== Segment start ==

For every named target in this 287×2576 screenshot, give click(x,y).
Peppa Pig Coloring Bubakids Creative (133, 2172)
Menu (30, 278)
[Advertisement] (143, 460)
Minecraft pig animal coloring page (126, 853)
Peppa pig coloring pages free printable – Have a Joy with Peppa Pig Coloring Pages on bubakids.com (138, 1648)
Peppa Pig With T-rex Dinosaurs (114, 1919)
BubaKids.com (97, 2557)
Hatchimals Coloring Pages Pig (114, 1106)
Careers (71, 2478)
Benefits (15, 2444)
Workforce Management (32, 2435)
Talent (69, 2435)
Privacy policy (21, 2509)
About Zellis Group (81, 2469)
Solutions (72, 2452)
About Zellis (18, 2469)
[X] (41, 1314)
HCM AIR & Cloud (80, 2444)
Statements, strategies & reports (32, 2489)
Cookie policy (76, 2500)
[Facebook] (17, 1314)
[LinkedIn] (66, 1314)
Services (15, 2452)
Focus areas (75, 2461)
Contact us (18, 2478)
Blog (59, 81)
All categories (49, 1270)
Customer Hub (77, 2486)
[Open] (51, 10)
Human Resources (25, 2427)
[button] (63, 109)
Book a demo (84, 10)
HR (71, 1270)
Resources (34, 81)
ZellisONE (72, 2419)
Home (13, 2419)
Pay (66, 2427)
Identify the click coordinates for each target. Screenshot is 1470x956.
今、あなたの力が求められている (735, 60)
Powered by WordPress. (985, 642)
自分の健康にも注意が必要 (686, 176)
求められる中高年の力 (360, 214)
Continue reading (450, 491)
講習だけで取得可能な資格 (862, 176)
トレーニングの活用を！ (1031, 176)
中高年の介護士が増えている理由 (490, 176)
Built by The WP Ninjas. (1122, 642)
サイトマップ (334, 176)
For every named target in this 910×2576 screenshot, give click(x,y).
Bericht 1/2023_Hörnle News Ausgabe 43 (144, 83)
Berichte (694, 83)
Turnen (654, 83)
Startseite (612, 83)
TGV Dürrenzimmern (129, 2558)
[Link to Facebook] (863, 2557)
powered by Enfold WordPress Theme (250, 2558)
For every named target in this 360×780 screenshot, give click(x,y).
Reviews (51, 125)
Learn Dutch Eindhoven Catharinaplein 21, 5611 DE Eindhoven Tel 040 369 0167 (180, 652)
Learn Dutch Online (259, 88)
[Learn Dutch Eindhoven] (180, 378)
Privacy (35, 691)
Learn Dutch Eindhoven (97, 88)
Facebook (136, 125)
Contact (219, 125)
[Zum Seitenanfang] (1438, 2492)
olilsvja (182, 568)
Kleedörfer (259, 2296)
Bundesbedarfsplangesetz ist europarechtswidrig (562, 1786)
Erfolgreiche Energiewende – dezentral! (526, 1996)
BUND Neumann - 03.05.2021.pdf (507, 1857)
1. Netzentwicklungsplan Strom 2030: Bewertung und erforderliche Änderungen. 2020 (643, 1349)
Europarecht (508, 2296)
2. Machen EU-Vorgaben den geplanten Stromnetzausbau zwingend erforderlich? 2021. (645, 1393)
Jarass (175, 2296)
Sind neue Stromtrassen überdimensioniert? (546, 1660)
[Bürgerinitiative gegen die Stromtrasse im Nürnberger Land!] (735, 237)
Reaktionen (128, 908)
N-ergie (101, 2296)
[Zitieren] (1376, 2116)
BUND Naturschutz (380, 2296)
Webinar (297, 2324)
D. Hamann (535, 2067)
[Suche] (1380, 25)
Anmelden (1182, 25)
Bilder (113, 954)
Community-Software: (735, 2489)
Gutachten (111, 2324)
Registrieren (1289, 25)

== Segment end ==

Starting at the line above that contains "[Facebook] (17, 1314)", write out each line exactly until the line that contains "Erfolgreiche Energiewende –" has been written, and stop there.

[Facebook] (17, 1314)
[LinkedIn] (66, 1314)
Services (15, 2452)
Focus areas (75, 2461)
Contact us (18, 2478)
Blog (59, 81)
All categories (49, 1270)
Customer Hub (77, 2486)
[Open] (51, 10)
Human Resources (25, 2427)
[button] (63, 109)
Book a demo (84, 10)
HR (71, 1270)
Resources (34, 81)
ZellisONE (72, 2419)
Home (13, 2419)
Pay (66, 2427)
Identify the click coordinates for each target. Screenshot is 1470x956.
今、あなたの力が求められている (735, 60)
Powered by WordPress. (985, 642)
自分の健康にも注意が必要 (686, 176)
求められる中高年の力 (360, 214)
Continue reading (450, 491)
講習だけで取得可能な資格 (862, 176)
トレーニングの活用を！ (1031, 176)
中高年の介護士が増えている理由 (490, 176)
Built by The WP Ninjas. (1122, 642)
サイトマップ (334, 176)
For every named target in this 910×2576 screenshot, give click(x,y).
Bericht 1/2023_Hörnle News Ausgabe 43 (144, 83)
Berichte (694, 83)
Turnen (654, 83)
Startseite (612, 83)
TGV Dürrenzimmern (129, 2558)
[Link to Facebook] (863, 2557)
powered by Enfold WordPress Theme (250, 2558)
For every named target in this 360×780 screenshot, give click(x,y).
Reviews (51, 125)
Learn Dutch Eindhoven Catharinaplein 21, 5611 DE Eindhoven Tel 040 369 0167 (180, 652)
Learn Dutch Online (259, 88)
[Learn Dutch Eindhoven] (180, 378)
Privacy (35, 691)
Learn Dutch Eindhoven (97, 88)
Facebook (136, 125)
Contact (219, 125)
[Zum Seitenanfang] (1438, 2492)
olilsvja (182, 568)
Kleedörfer (259, 2296)
Bundesbedarfsplangesetz ist europarechtswidrig (562, 1786)
Erfolgreiche Energiewende – dezentral! (526, 1996)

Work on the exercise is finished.